The U.S. has at least thrice offered Cuba disaster relief, and thrice, in ways that again reveal its crass nature, the Castro dictatorship has said, "No, we don't want your handouts, we want you to lift your embargo."
Meanwhile, Cubans struggle to survive in the wake of hurricanes Gustav and Ike.
Without exactly backing down from its adherence to the embargo, the United States has conceded the point, at least for now, to the dictatorship, by approving the sale to Cuba of $250 million in food and other agricultural material, including "wood, a material essential to rebuilding," the U.S. State Department said in a statement.
While falling way short of a total blockade, the embargo should be preserved as bargaining chip in any future negotiations with Cuba — after it releases political prisoners and institutes other reforms. But the American position is undermined, morally, politically and in other ways, by laws that allow Cuba to buy food and other items, as long as Havana pays upfront with cash. Despite the embargo — or perhaps, because of it — the United States has become the island's No. 1 foreign supplier of food.
I have been critical of the American policy allowing the sales, but for now, I am setting aside that opposition.
The thought of profiting by doing business with the Castros is distasteful, but hopefully the announced sales and other future deals will accomplish what all the blow-hard rhetoric and policy has not since Gustav and Ike: Helping the Cuban people.
Since the storms came ashore in Guantanamo and Isle of Youth and Piñar del Rio, political grandstanding by both the American and Cuban governments has blocked the delivery to suffering Cubans of all help possible. Washington and Havana have been unable to see through the forest of five decades of mistrust and rivalry, the trees, i.e. the people, felled by the storms. The U.S. maintains limits on how much help Cuban Americans can send to family members on the island, and the Cuban government can't even pretend to care about the welfare of the people.
Concluding that allowing Cuba to buy wood, cattle and other agricultural products will improve the lives of the average Cuba requires the assumption that the dictatorship will use what it has bought to benefit the people. That should not be easily conceded, but at least with the sales, cash is leaving, not going into Cuba. Also, with all the attention that relief efforts, and the Cuban government's response to disaster, are drawing, maybe it will be that much harder for the Castros to skim their cut off the top, as they have done in the past.

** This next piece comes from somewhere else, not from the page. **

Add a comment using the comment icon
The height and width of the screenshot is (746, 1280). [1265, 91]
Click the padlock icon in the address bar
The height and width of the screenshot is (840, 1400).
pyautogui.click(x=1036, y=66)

The irony remains that while the United States allows, if not facilitates the purchases by Havana, it hinders the ability of Cuban Americans to help family members on the island trying to rebuild after the recent storms by maintaining limits on remittances and travel.
Ag sales and remittances may not be enough to save Cubans trying to start over at less than zero, but that is no reason why they should be considered mutually exclusive. If the United States can allow American farming interests do do business with the dictatorship, why is it so dead-set against making it easier for Cuban Americans to help family members in need?